Myoelectric prosthetic hands are intended to replace the function of the amputee's lost arm. Therefore, developing robotic prosthetics that can mimic not only the appearance and functionality of humans but also characteristics unique to human movements is paramount. Although the impedance model was proposed to realize biomimetic control, this model cannot replicate the characteristics of human movements effectively because the joint angle always converges to the equilibrium position during muscle relaxation.

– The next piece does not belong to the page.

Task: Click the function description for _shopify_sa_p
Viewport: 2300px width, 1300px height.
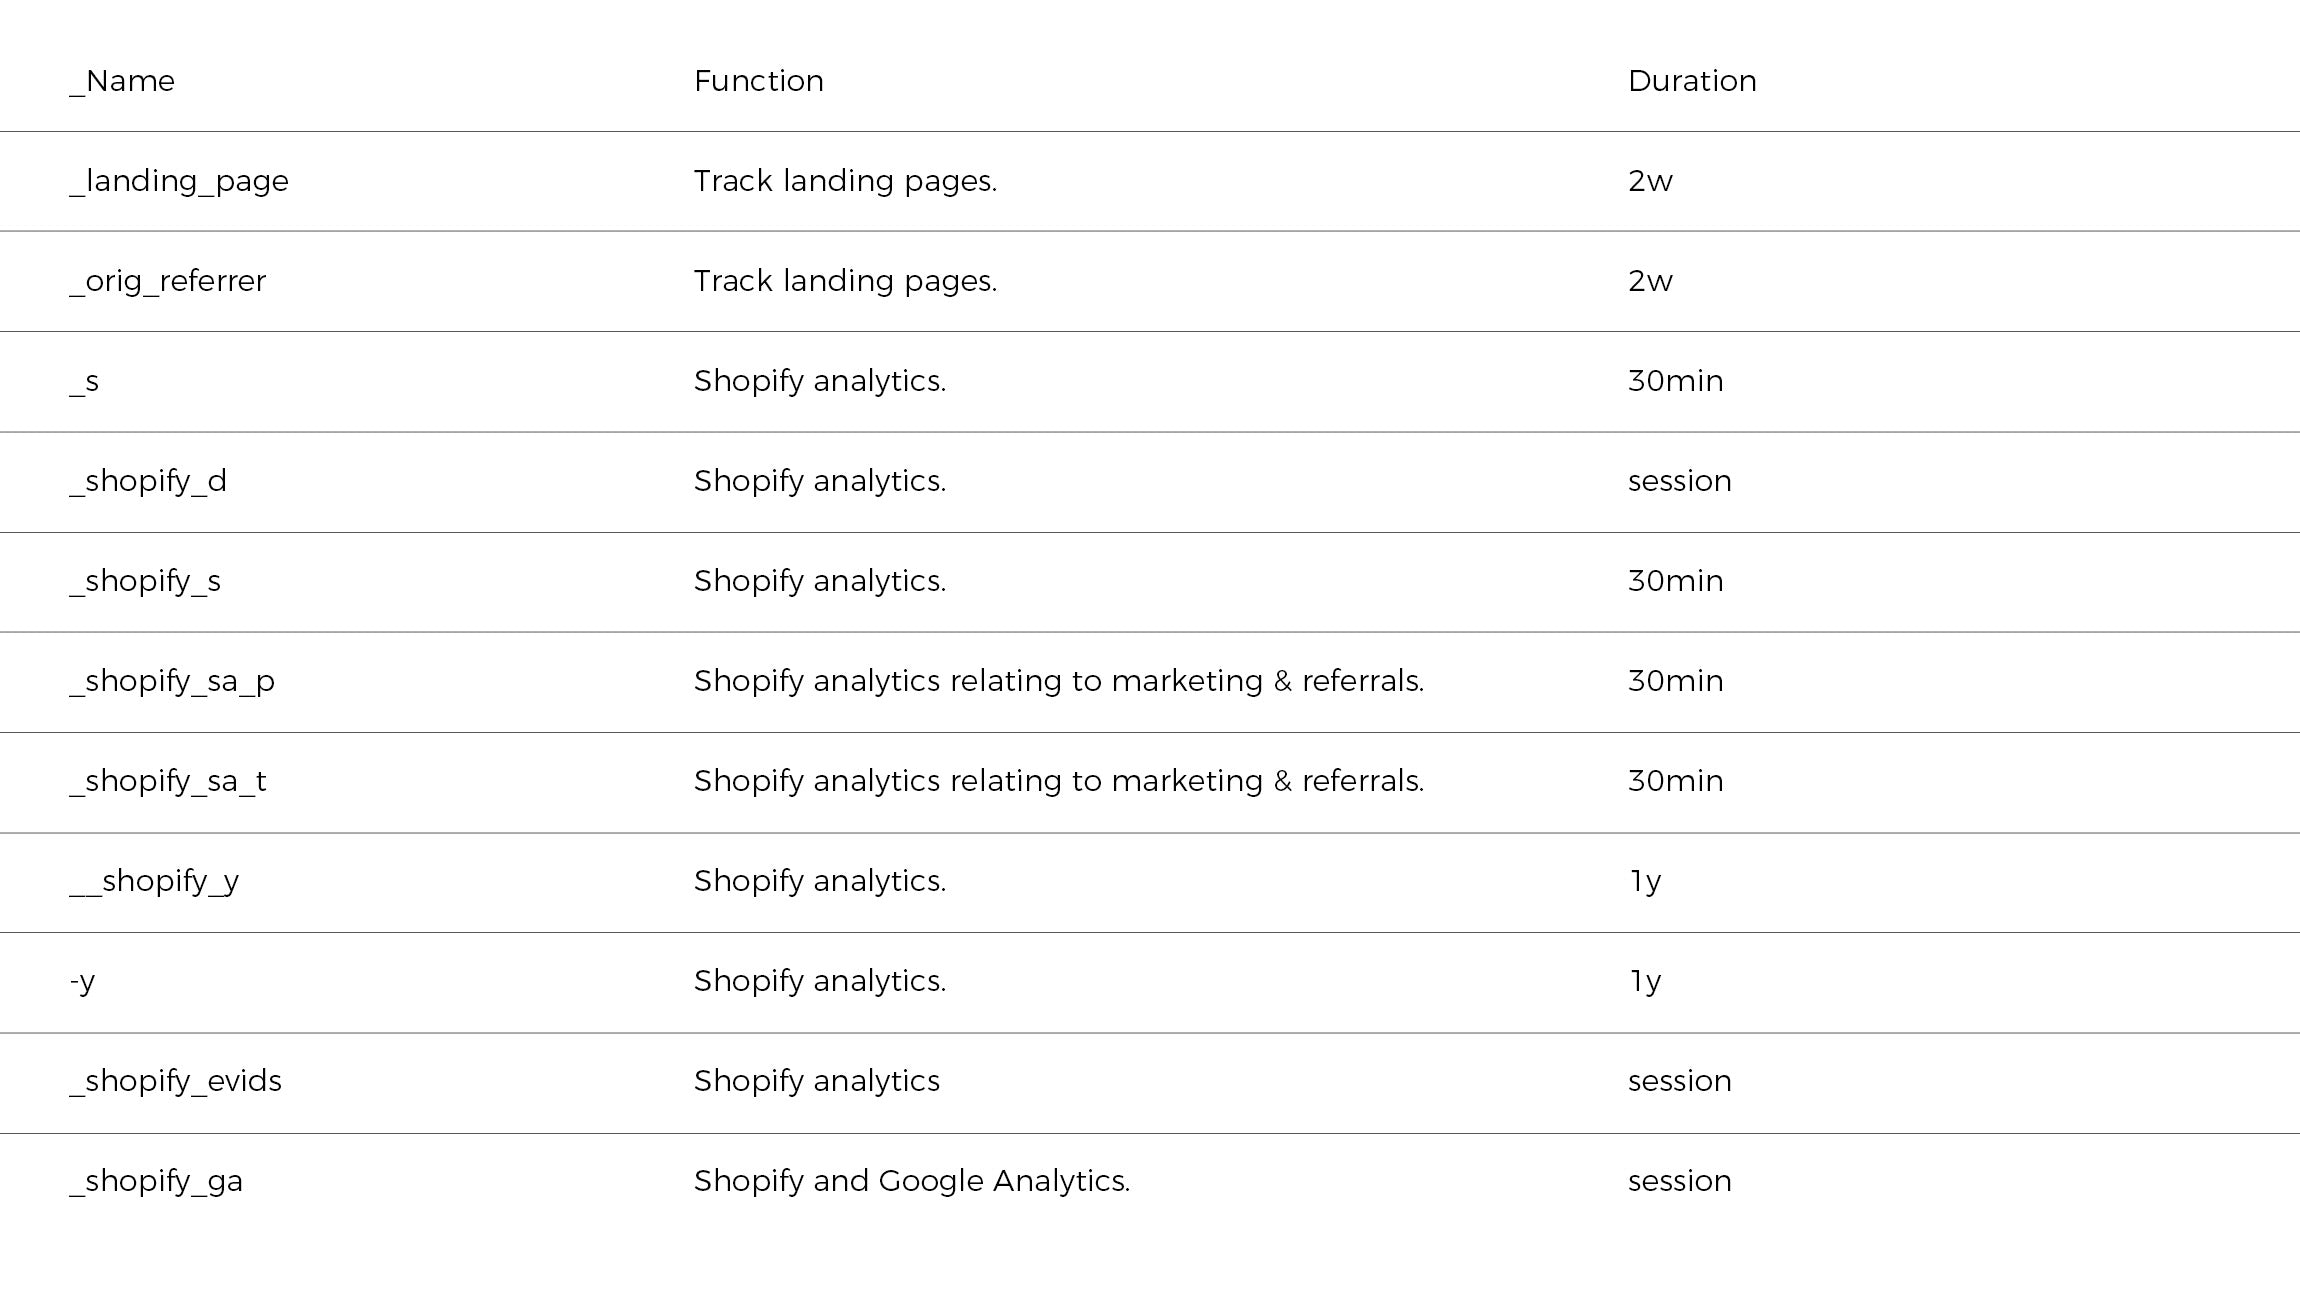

This paper proposes a novel biomimetic control method for myoelectric prosthetic hands integrating the impedance model with the concept of the $\lambda$-type muscle model. The proposed method can dynamically control the joint equilibrium position, according to the state of the muscle, and can maintain the joint angle naturally during muscle relaxation. The effectiveness of the proposed method is evaluated through simulations and a series of experiments on non-amputee participants. The experimental results, based on comparison with the actual human joint angles, suggest that the proposed method has a better correlation with the actual human motion than the conventional methods. Additionally, the control experiments showed that the proposed method could achieve a natural prosthetic hand movement similar to that of a human, thereby allowing voluntary hand opening and closing movements.

翻译：因此,开发机器人假肢不仅可以模仿人类的外貌和功能,而且可以模仿人类运动特有的特征,这是至高无上的。虽然提出阻碍模型是为了实现生物模拟控制,但这一模型无法有效地复制人类运动的特征,因为联合角度总是与肌肉放松期间的平衡状态相匹配。本文建议对近光假肢采用一种新的生物模拟控制方法,将阻力模型与$\lambda$型肌肉模型的概念相结合。拟议方法可以动态地控制联合平衡位置,根据肌肉状态,并能够在肌肉放松期间自然地保持联合角度。拟议方法的有效性通过模拟和一系列对非激励参与者的实验加以评估。根据与实际人类联合角度的比较,实验结果表明,拟议方法与实际人类运动的关系比常规方法要好。此外,控制实验表明,拟议方法可以实现类似于人的自然假手运动,从而允许自愿打开和关闭手。